A fabulous Bondi AI Collective event today with Chris Adams and Steffen Wilhelm sharing details of their AI coding workflows, and a number of other experienced AI-augmented developers in the group also sharing great insights from their experience.

A summary of what was discussed:

đź§  Overall Workflow: AI-Augmented Software Development

1. Three Types of Developers in the Room

  • Group A: Trained engineers like Chris — backend/full stack, strong foundations.

  • Group B: Self-taught “vibe coders” like Steffen — not classically trained but building real systems with AI assistance.

  • Group C: Non-coders — curious observers, not yet coding but interested in how AI reshapes development.


2. Core Development Workflow (as practiced by Chris and others)

Step 1: Ideation and Scoping

  • Done in natural language using tools like Claude, ChatGPT, or Gemini.

  • Often starts with dictation, idea dump, or feature descriptions.

  • Generate specifications, task breakdowns, or epics/features in markdown (e.g., feature_3.3.md).

Step 2: Coding Agent Initiation

  • Use tools like Manus, Claude Code, GitHub Copilot (Agent Mode), or Cursor.

  • Tools read codebase, generate changes across files, and may test/debug their work using browser emulators.

Step 3: Plan Mode and Execution

  • Some tools (e.g., Claude Code) support Plan Mode, where AI presents a plan for approval before execution.

  • Auto-approve mode available for experienced users who trust the model for larger chunks of work.

Step 4: Review and Accept/Reject Changes

  • Interfaces allow you to review suggested code changes across multiple files.

  • Early tools required line-by-line acceptance (e.g., Cursor), but newer tools support chunk-level approval and agentic flows.

Step 5: Local Testing and Debugging

  • Download the generated codebase to local machine.

  • Use GitHub and VS Code to run, test, and commit.

  • Tools like Playwright MCP help capture browser-side errors for debugging.

Step 6: Iteration and Refactoring

  • Use AI to refactor for maintainability or architecture (e.g., layering with Domain-Driven Design).

  • Incorporate constraints, style rules, or refactoring prompts.

  • Example: Restructuring messy frontend/backend logic into clean architecture layers.


🔍 Insights and Lessons Learned

1. AI as a Development Partner

  • Treat LLMs like junior engineers: if you can manage and instruct them well, you get high leverage.

  • AI tools can now work across multiple files, search the entire codebase, and understand project architecture.
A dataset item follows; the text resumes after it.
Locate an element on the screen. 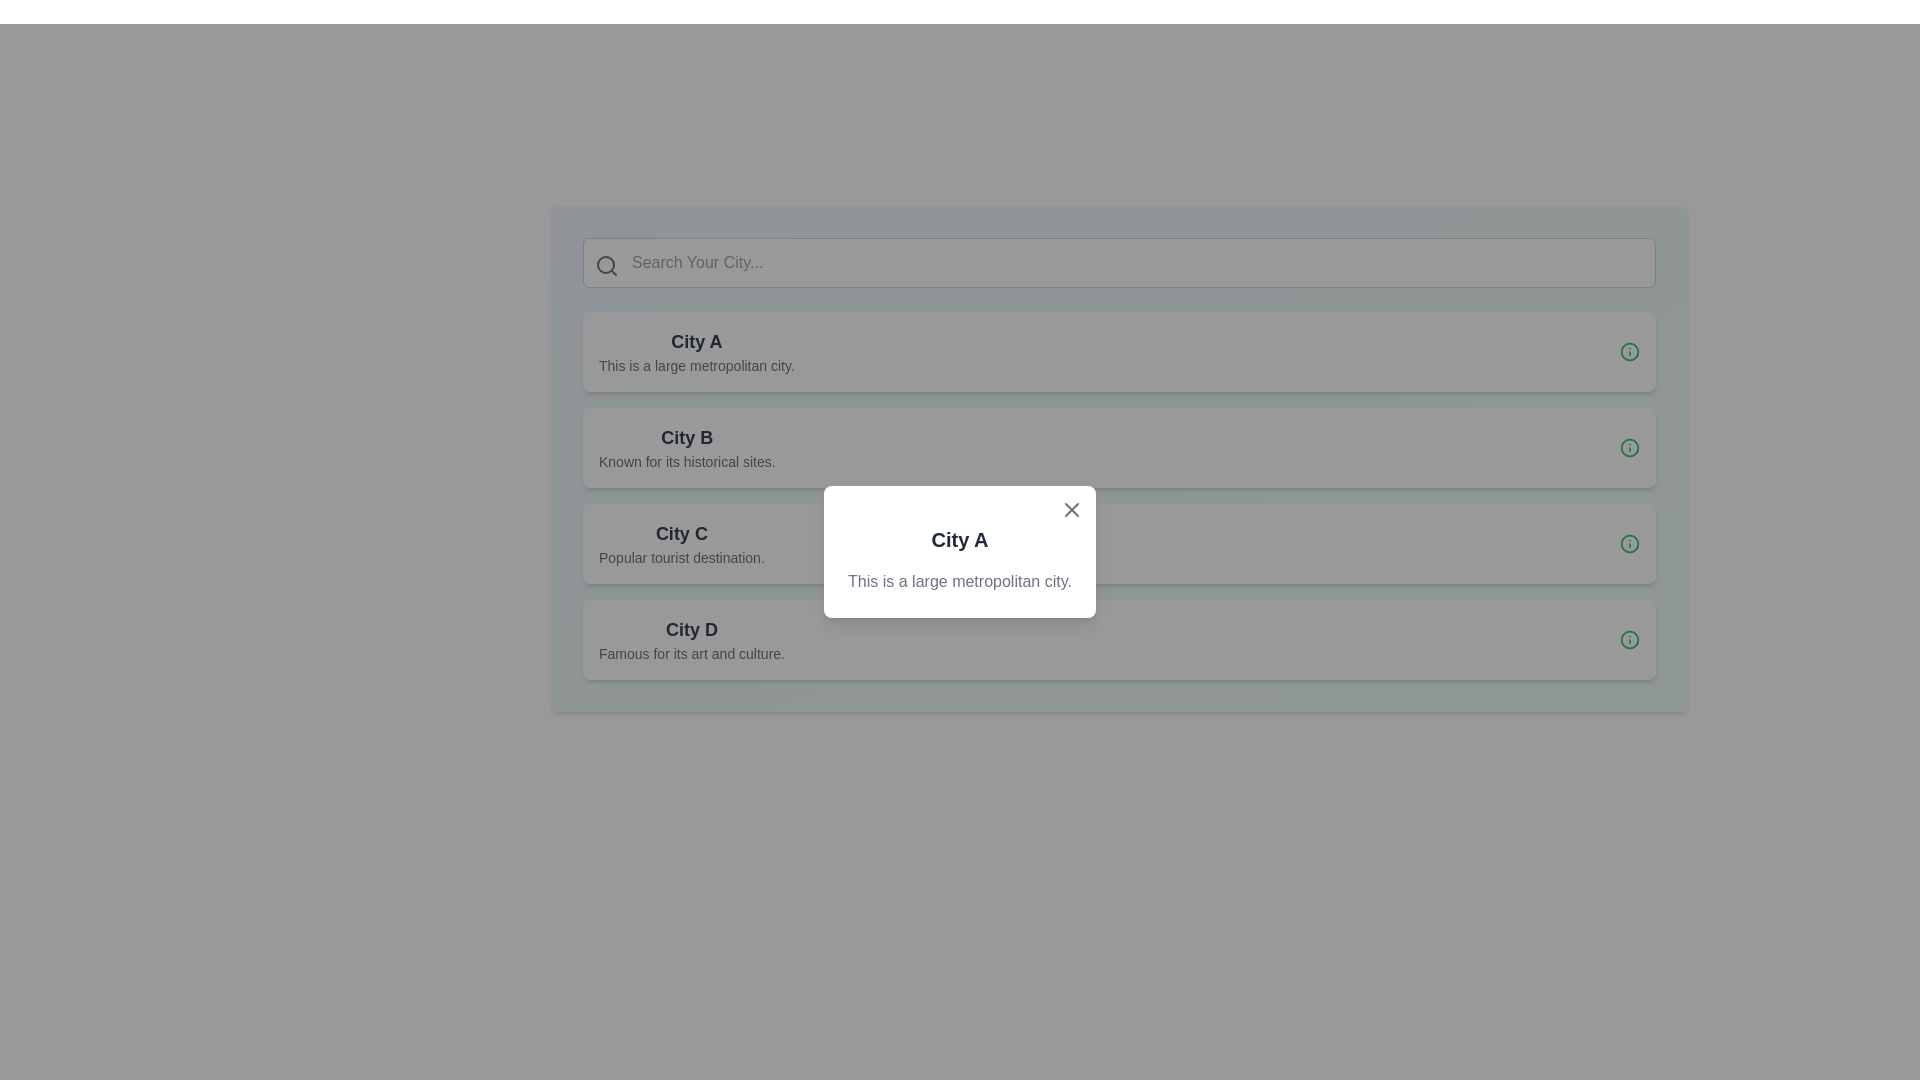 The height and width of the screenshot is (1080, 1920). the circular visual marker located at the center of the green-bordered circle within the informational icon to the right of the fourth row labeled 'City D' is located at coordinates (1630, 543).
2. The Rise of Modal Interfaces

  • AI dev tools are increasingly split between:

    • Ask Mode: conversational, exploratory.
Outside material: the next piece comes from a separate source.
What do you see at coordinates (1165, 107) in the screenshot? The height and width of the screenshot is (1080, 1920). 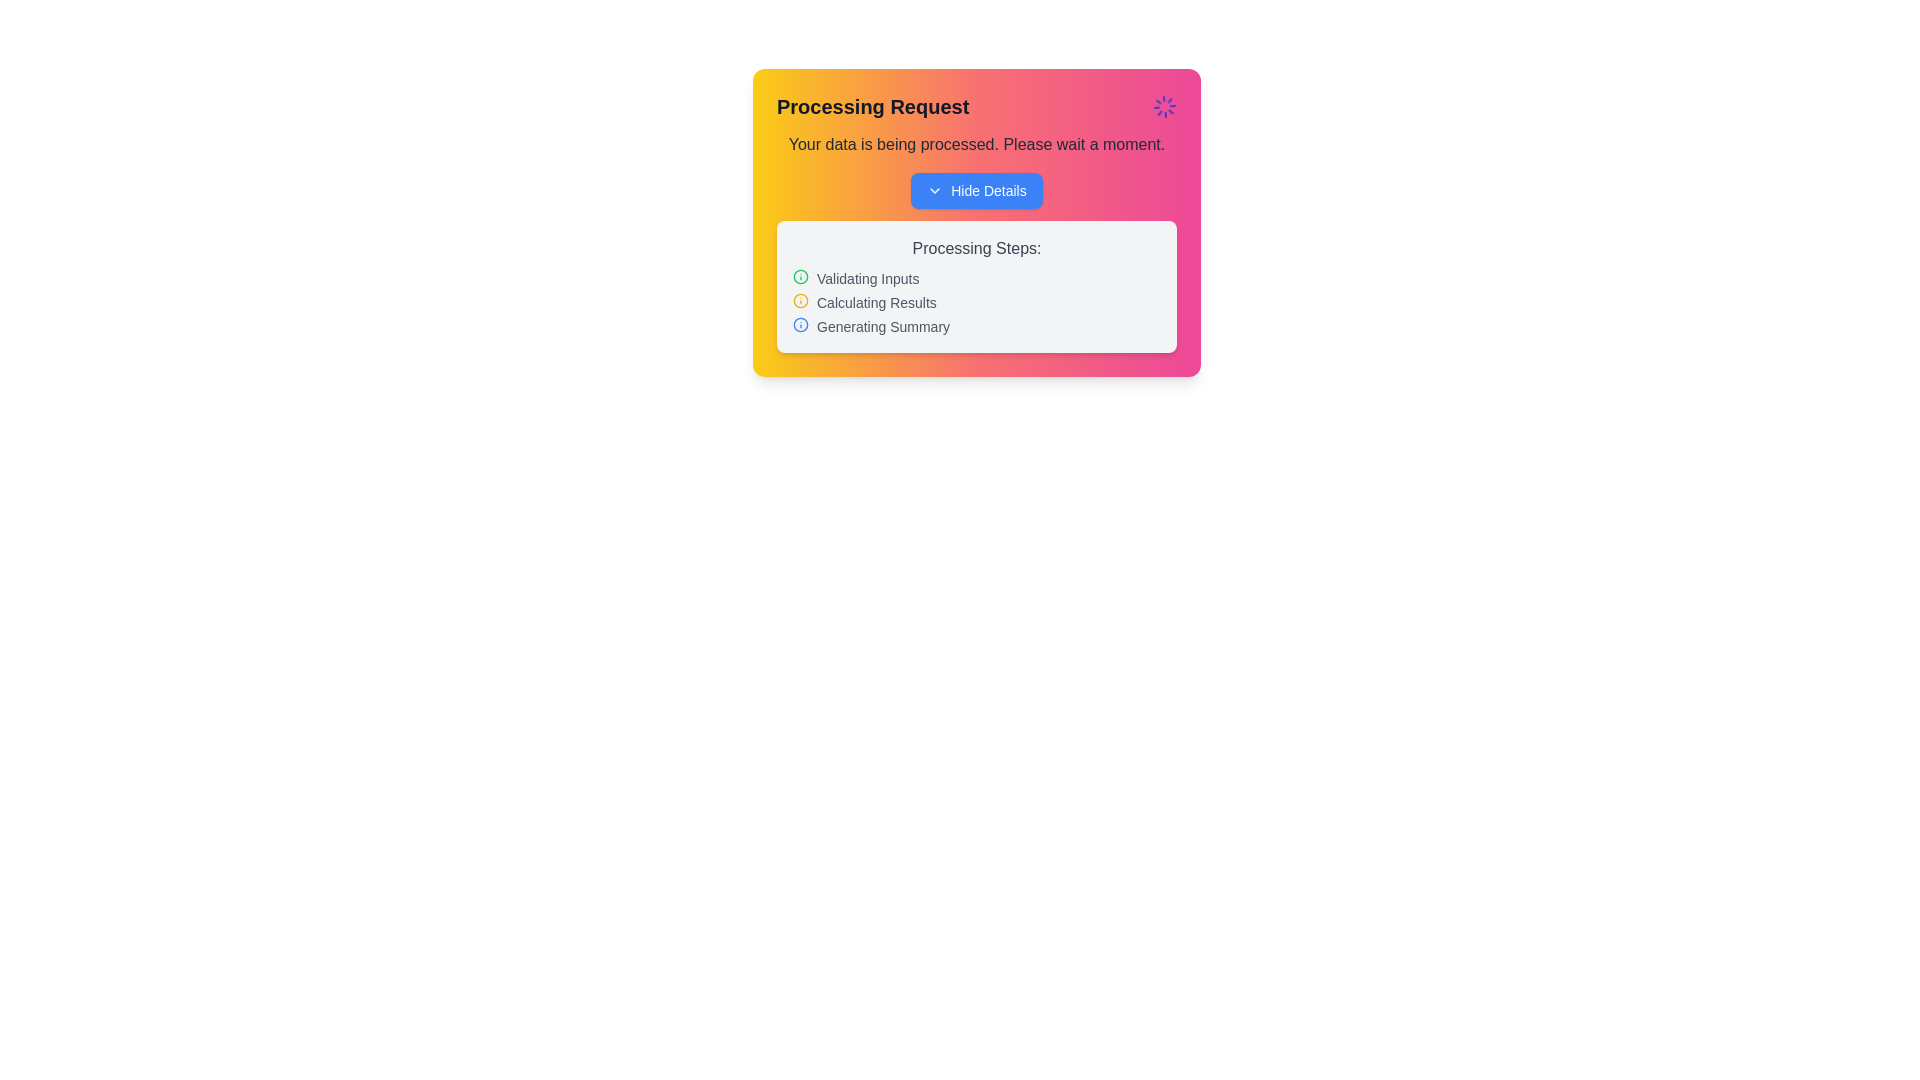 I see `the Spinner loader icon located in the top-right corner of the pop-up card, adjacent to the 'Processing Request' text` at bounding box center [1165, 107].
    • Agent/Code Mode: operational, file-editing and executing code.

  • This paradigm will likely expand to other professions and workflows.

3. The Importance of Language and Jargon

  • Knowing the right technical jargon (e.g., DDD, application service layer, etc.) activates latent model capabilities.

  • Effective prompting = bridging natural language with technical context.

4. Documentation and Specs Still Matter

  • Specs (even model-written) keep AI and humans aligned.

  • Embedding feature descriptions, status tracking, and testing requirements helps in long-term manageability and context-switching.

5. The Ceiling of Complexity

  • Key challenge: determining the right unit of work for the model.

    • Too simple = wasted overhead.

    • Too complex = hallucinated or incoherent outputs.

  • Complexity ceiling also manifests in trusting multi-file changes when unsure what’s happening under the hood.

6. Tool-Specific Insights

  • Manus is strong for Python-heavy tasks and browser testing.

  • Cursor is fading in usefulness due to clunky UI for large-scale edits.

  • Claude Code with Plan Mode allows for safer oversight.

  • GitHub Copilot Agent Mode is a powerful upgrade, especially for structured workflows.

7. The Future Is Graph-Based

  • For knowledge and data-intensive apps, graph technology is critical.

  • Supports richer, bidirectional relationships ideal for GenAI and RAG systems.

8. Learning Curve and Empowerment

  • Steepest learning curve = highest payoff.

  • AI now acts as a teacher, debugger, and collaborator.

  • The path from B to A is open and accelerating.


✨ Takeaways for the B’s and C’s

  • You don’t need to be a traditional dev to build powerful software today.

  • AI lowers the barrier to entry, but climbing the curve still takes time and intentional effort.

  • Having a real project is the best way to stay motivated and structure your learning.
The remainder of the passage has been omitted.